Synthetic marijuana deaths triple since last year

By Oscar Pascual |

The year may only be halfway over, but 2015 has already seen three times as many deaths related to synthetic marijuana poisonings, according to the Centers for Disease Control and Prevention.

In a report released on Thursday, the CDC noted the spike in deaths, as well as a general rise in emergencies related to synthetic pot.

“The 2015 figures included a spike of 1,501 calls in April and 15 reported deaths, a three-fold increase over the five deaths reported in 2014,” states the report.

The potentially deadly marijuana substitute comes in names such as “spice” or “K2,” — synthetic versions of marijuana’s active compound known as cannabinoids.

Despite being marketed as a safe and legal alternative to real cannabis, synthetic pot is actually quite dangerous and is illegal in all states. Smoking synthetic pot can induce side effects like a racing heartbeat, elevated blood pressure, and obviously death.

Synthetic marijuana abuse is steadily becoming a national problem, producing thousands of phone calls to poison control centers all over the nation.
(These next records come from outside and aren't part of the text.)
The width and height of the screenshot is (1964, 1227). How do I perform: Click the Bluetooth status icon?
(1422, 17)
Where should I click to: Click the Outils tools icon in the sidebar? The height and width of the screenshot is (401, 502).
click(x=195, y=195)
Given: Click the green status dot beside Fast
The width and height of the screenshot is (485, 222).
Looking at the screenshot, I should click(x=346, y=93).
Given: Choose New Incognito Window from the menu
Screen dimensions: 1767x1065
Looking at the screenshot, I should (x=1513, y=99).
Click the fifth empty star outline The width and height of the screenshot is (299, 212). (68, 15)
“Between January and May 2015, U.S. poison centers in 48 states reported receiving 3,572 calls related to synthetic cannabinoid use, a 229 percent increase from the 1,085 calls received during the same January through May period in 2014,” said the report’s author, Royal Law.

The problem that fake pot presents has also caught the attention of the Drug Enforcement Agency, which classified four different types of synthetic marijuana as Schedule I in February. Even some states, such as Louisiana, have already banned the substances outright.

“The increasing number of synthetic cannabinoid variants available, higher toxicity of new variants, and the potentially increased use as indicated by calls to poison centers might suggest that synthetic cannabinoids pose an emerging public health threat,” Law’s team reported.